O curso técnico tem forte orientação profissional, mas não elimina a teoria. A prática depende de conhecimentos sobre normas, segurança, cálculos, processos e documentação.
Por isso, a formação não funciona apenas como treinamento para repetir tarefas. O estudante precisa compreender por que um procedimento é realizado, quais riscos existem e como agir diante de uma situação diferente da prevista.
A proporção entre teoria e prática varia. Antes da matrícula, é recomendável consultar a matriz curricular e verificar:
- quantidade de aulas em laboratório;
- equipamentos disponíveis;
- existência de projetos práticos;
- formação dos professores;
- parcerias com empresas;
- regras do estágio supervisionado.
Quais dificuldades existem em um curso técnico?
A principal dificuldade costuma ser conciliar diferentes responsabilidades. Muitos estudantes fazem o curso à noite enquanto trabalham durante o dia ou frequentam o ensino médio em outro turno.
Também existem desafios específicos:
- ritmo concentrado: o conteúdo profissional é distribuído em poucos semestres;
- deslocamento: laboratórios e estágios podem ocorrer longe da residência;
- custos complementares: uniforme, transporte, materiais e equipamentos de proteção podem não estar incluídos na mensalidade;
- cobrança técnica: relatórios, cálculos e procedimentos precisam seguir padrões;
- adaptação ao ambiente profissional: pontualidade, comunicação e segurança são avaliadas;
- entrada no mercado: algumas vagas exigem experiência mesmo para funções iniciais.
Outro ponto pouco mencionado é que nem toda aula prática reproduz integralmente a pressão do trabalho. O estágio e o primeiro emprego ainda exigem adaptação a prazos, metas, atendimento ao público e responsabilidades reais.
Como funciona o estágio no curso técnico?

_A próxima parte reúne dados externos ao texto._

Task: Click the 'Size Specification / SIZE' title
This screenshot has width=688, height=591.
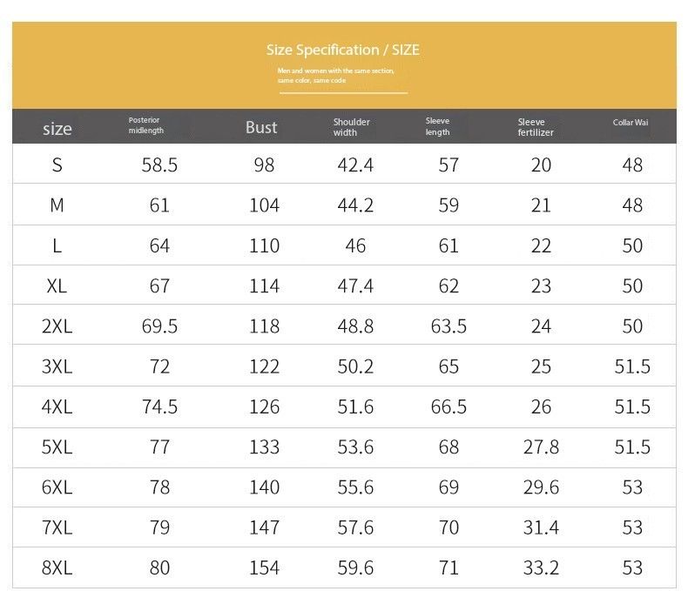Action: 343,50

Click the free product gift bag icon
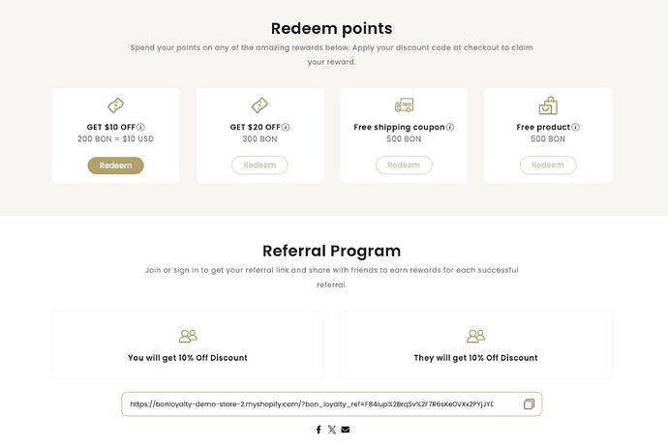tap(548, 105)
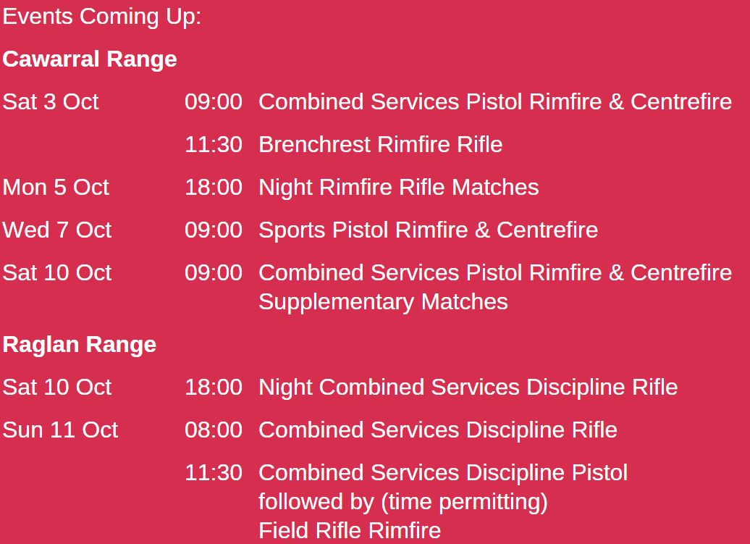Click 18:00 time beside Night Rimfire Rifle

click(214, 187)
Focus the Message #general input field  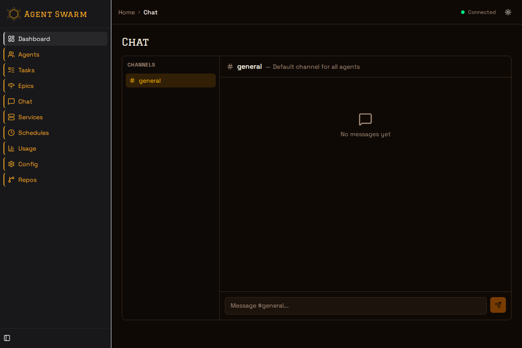[x=355, y=306]
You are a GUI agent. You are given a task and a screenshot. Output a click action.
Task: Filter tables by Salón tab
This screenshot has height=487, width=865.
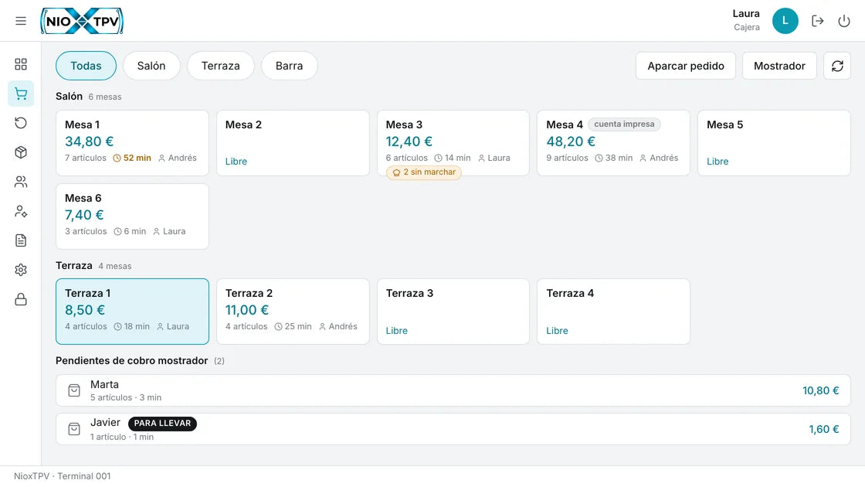point(151,66)
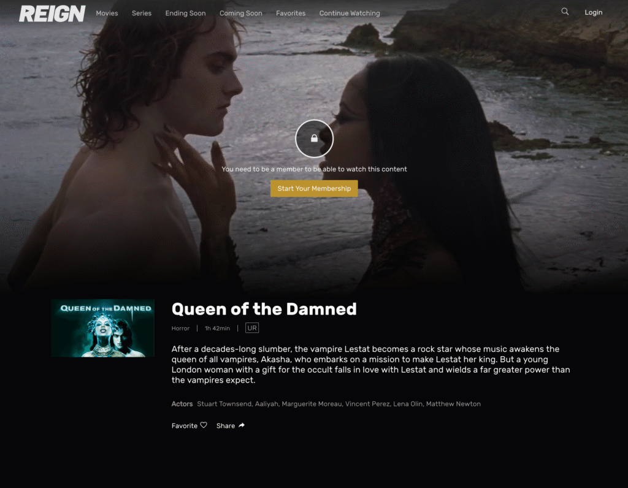Viewport: 628px width, 488px height.
Task: Click the search magnifier icon
Action: 565,12
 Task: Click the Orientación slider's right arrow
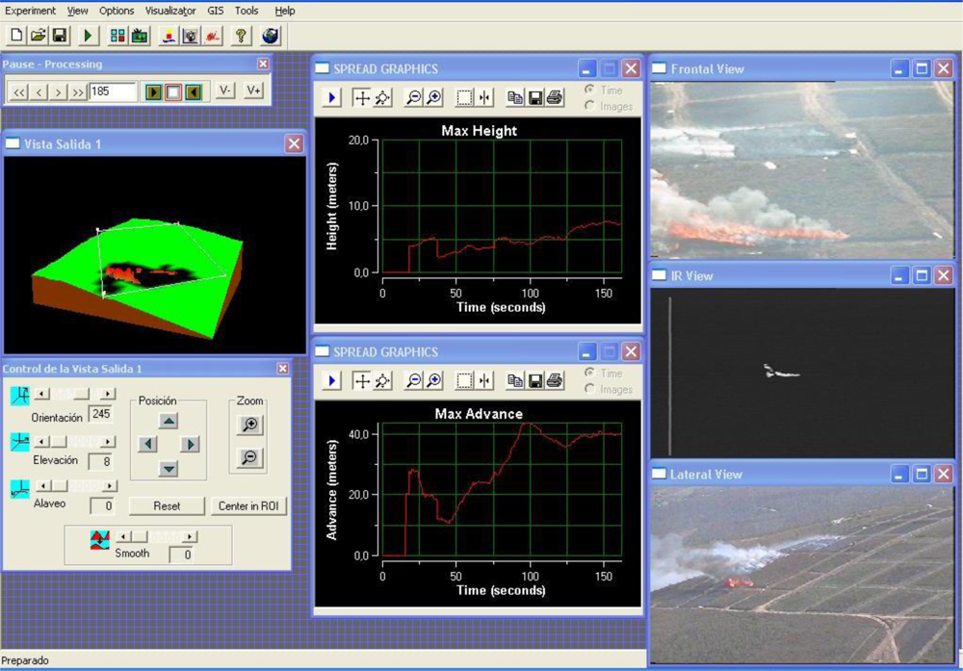[108, 394]
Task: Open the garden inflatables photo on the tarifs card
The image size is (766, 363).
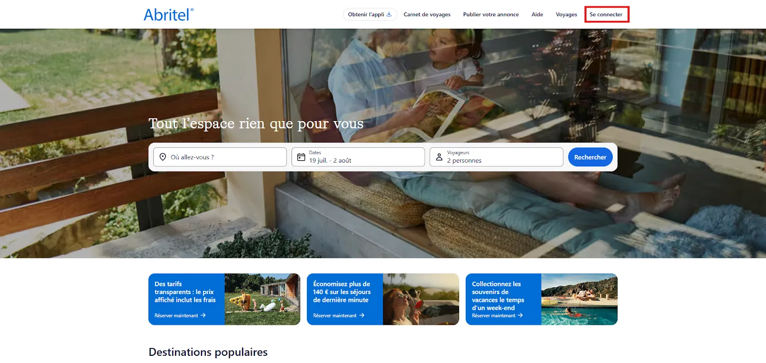Action: tap(262, 299)
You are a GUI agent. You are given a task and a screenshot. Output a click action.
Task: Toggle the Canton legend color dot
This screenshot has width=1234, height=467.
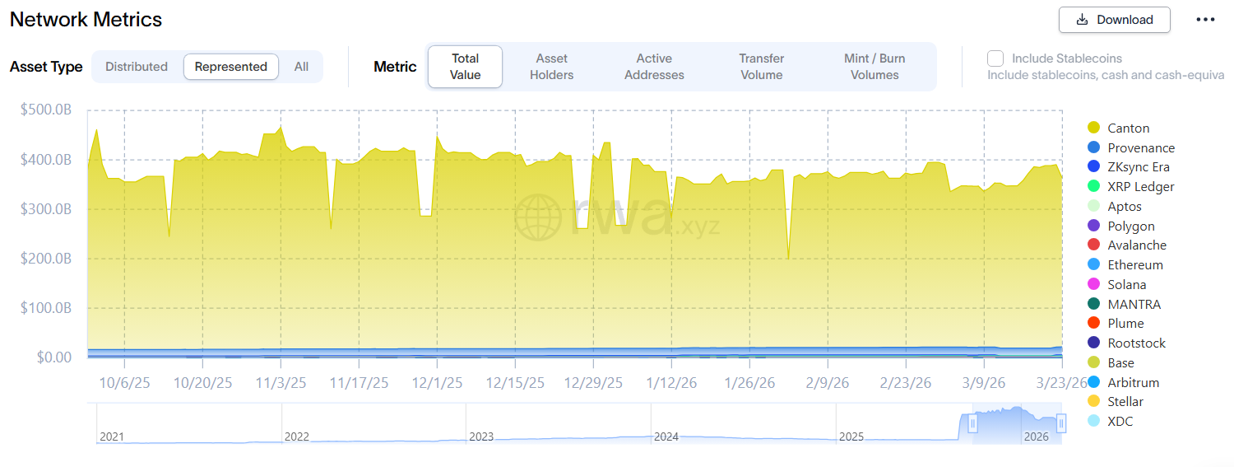point(1093,128)
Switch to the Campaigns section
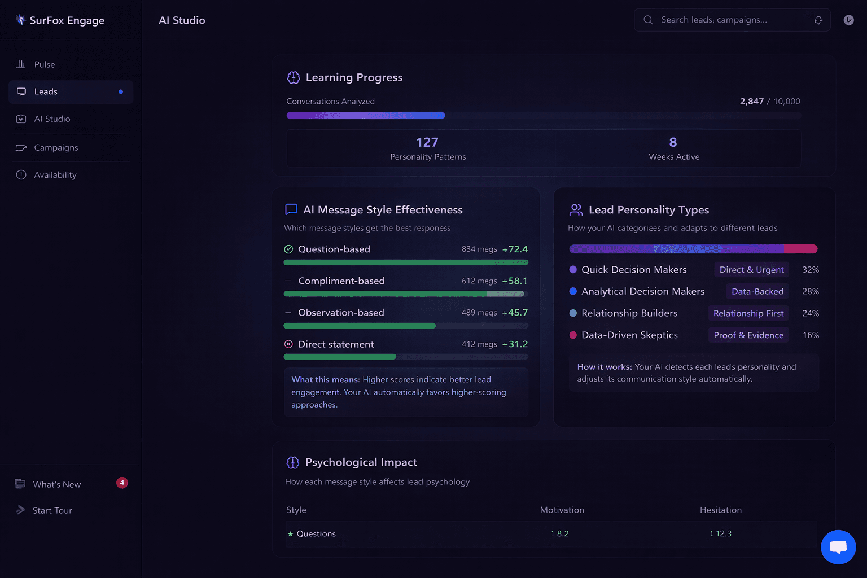Screen dimensions: 867x578 55,147
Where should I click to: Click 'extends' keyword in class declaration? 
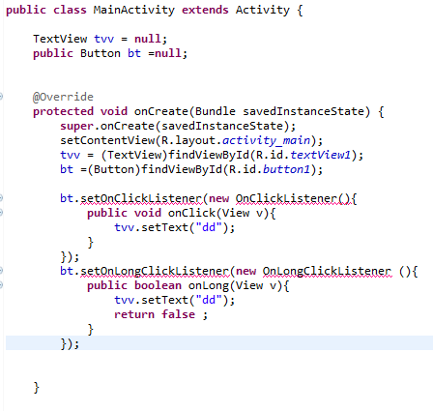[x=205, y=10]

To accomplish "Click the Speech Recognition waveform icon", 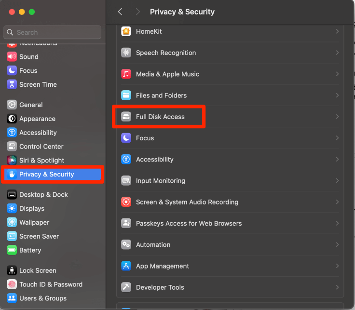I will [x=126, y=53].
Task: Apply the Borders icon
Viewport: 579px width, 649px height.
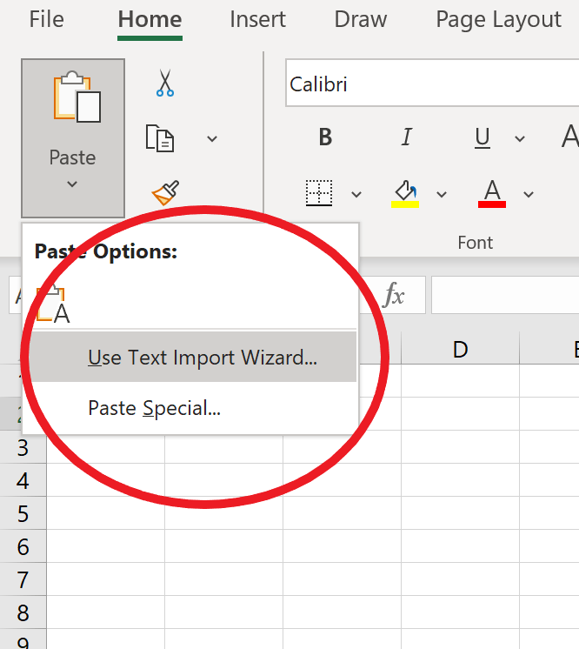Action: pyautogui.click(x=320, y=193)
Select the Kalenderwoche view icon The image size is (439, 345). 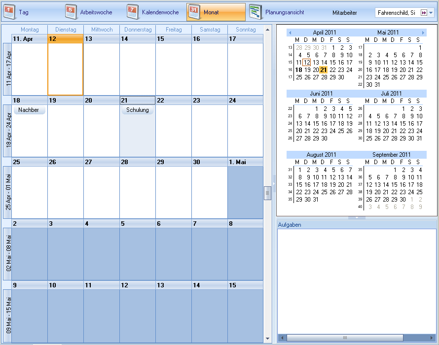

O estágio é um ato educativo supervisionado realizado no ambiente de trabalho. Ele pode ser obrigatório, quando integra a carga necessária para a conclusão, ou não obrigatório, quando é uma atividade adicional.
A exigência depende da habilitação, das normas profissionais e do projeto pedagógico da instituição. Portanto, nem todo curso técnico exige estágio.
Pela Lei do Estágio, a jornada dos estudantes da educação profissional de nível médio normalmente não pode ultrapassar 6 horas diárias e 30 horas semanais. Em períodos de avaliação, a carga deve ser reduzida pelo menos pela metade, conforme previsto no termo de compromisso.
No estágio não obrigatório, bolsa e auxílio-transporte são compulsórios. No estágio obrigatório, a concessão de bolsa pode ser facultativa.
Antes de aceitar uma oportunidade, o estudante deve verificar:
- quais atividades serão realizadas;
- quem será o supervisor;
- se existe termo de compromisso;
- se o horário é compatível com as aulas;
- se há seguro contra acidentes pessoais;
- se as tarefas têm relação com a formação.
O curso técnico garante emprego?
Não. O diploma comprova uma formação profissional, mas a contratação depende da área, da região, da experiência e da situação do mercado.
Ainda assim, a formação técnica pode ampliar o acesso a vagas que exigem uma habilitação específica. No universo dos cursos industriais, o Relatório de Gestão 2024 do SENAI registrou indicador nacional de 85,6% de empregabilidade entre egressos de cursos técnicos. O dado se refere ao SENAI e não deve ser aplicado automaticamente a todos os cursos e instituições.
A entrada profissional pode ocorrer por meio de:
- estágio;
- programa de aprendizagem;
- vaga de auxiliar;
- função técnica inicial;
- indicação de professores ou colegas;
- processos seletivos de empresas parceiras.
Em algumas áreas regulamentadas, também pode ser necessário obter registro no conselho profissional correspondente antes de exercer determinadas atividades.